Dataset items
──────────────────────────────

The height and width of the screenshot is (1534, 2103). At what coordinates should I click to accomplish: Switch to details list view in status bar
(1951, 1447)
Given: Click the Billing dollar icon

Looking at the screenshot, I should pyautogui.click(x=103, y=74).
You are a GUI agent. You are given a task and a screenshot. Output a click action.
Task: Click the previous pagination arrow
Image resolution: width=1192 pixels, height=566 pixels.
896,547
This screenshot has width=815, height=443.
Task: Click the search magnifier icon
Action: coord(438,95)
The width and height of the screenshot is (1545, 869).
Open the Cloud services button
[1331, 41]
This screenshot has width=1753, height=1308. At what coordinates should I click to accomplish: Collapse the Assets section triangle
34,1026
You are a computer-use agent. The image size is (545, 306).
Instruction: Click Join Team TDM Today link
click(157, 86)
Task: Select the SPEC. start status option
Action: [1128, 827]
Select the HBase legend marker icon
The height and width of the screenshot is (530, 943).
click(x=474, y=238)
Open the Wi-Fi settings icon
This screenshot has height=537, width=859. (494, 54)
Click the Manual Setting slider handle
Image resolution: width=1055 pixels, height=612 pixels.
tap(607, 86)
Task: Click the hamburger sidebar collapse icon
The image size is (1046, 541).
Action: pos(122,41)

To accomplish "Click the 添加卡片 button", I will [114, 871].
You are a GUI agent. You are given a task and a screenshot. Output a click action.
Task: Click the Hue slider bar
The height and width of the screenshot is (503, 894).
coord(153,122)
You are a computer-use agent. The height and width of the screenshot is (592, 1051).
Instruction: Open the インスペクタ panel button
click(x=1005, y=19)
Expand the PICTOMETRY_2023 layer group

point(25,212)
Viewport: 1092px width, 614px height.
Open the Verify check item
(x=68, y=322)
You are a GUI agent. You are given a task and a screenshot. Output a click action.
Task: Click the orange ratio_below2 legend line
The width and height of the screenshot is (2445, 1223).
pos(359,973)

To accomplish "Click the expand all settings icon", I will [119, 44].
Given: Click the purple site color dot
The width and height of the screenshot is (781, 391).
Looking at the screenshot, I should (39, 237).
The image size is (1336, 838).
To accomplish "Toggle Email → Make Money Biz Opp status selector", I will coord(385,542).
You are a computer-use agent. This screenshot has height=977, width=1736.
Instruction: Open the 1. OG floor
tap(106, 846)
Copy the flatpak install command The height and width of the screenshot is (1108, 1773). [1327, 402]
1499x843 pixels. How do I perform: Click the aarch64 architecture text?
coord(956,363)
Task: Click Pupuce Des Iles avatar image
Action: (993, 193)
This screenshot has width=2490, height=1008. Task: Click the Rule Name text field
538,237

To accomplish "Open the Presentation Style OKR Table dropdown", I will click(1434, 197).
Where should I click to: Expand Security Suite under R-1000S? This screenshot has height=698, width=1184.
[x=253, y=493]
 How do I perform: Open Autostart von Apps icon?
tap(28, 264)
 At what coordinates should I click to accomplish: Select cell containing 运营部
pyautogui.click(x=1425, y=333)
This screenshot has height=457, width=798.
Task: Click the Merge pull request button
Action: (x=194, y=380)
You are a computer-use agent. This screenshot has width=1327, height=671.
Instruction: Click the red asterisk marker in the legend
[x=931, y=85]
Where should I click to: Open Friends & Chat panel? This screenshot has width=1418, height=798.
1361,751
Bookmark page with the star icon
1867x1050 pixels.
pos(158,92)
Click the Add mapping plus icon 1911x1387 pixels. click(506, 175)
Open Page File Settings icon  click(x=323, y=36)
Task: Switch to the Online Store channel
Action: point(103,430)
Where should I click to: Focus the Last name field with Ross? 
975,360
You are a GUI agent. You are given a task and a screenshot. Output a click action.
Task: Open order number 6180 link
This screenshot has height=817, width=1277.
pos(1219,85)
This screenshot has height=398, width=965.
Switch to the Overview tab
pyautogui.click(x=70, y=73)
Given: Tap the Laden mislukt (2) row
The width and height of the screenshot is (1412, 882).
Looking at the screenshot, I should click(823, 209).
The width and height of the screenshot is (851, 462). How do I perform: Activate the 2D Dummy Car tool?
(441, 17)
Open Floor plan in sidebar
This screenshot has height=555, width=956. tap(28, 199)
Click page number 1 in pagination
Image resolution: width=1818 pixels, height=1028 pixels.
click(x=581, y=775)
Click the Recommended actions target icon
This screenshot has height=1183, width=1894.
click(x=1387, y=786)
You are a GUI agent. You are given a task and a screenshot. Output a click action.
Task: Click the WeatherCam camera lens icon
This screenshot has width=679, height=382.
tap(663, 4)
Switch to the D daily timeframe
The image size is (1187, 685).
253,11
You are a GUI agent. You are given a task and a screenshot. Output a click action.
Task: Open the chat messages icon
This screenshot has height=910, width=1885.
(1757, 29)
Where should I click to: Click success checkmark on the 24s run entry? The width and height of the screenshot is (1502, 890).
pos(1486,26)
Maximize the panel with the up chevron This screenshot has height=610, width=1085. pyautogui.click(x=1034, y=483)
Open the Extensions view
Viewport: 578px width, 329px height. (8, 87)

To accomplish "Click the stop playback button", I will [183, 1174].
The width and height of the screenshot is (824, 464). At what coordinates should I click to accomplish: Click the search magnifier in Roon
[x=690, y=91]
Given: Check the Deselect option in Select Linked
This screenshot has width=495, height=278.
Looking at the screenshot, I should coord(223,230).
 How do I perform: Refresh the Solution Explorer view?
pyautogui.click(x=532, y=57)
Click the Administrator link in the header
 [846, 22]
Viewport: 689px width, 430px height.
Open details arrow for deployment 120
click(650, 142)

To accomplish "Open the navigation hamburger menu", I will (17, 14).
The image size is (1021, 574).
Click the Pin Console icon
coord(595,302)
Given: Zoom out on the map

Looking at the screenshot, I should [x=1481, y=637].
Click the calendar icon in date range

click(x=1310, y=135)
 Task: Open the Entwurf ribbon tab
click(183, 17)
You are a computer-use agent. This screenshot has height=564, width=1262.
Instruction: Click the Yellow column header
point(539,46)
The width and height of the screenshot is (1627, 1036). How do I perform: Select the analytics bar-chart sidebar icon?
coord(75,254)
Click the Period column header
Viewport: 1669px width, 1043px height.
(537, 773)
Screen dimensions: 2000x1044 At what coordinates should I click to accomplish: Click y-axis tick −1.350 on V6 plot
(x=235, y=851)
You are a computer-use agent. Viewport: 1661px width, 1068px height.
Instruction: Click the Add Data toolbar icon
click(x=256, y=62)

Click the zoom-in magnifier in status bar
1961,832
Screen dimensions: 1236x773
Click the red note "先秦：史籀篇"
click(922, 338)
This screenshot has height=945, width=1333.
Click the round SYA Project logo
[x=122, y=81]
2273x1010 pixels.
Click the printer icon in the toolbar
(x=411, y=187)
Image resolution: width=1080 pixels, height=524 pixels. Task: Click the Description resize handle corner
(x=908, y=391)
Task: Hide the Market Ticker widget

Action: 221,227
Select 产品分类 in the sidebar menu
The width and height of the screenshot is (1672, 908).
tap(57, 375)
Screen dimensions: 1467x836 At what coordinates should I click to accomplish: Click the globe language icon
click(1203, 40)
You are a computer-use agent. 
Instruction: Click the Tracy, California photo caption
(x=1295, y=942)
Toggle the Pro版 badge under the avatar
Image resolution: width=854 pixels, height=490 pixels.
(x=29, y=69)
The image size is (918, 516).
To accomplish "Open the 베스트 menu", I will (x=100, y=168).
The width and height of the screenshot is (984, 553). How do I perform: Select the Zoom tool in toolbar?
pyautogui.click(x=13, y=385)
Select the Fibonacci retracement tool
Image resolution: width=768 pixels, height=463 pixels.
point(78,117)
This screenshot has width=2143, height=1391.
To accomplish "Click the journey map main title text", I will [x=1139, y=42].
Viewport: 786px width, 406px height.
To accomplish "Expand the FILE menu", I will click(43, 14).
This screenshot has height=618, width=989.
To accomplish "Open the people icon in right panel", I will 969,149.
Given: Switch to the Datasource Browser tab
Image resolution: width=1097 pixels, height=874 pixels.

──────────────────────────────

Aim of the task: Your response should be the lines of the entries above that include the string "slider".

Exercise response:
Click the Manual Setting slider handle
Task: Click the Hue slider bar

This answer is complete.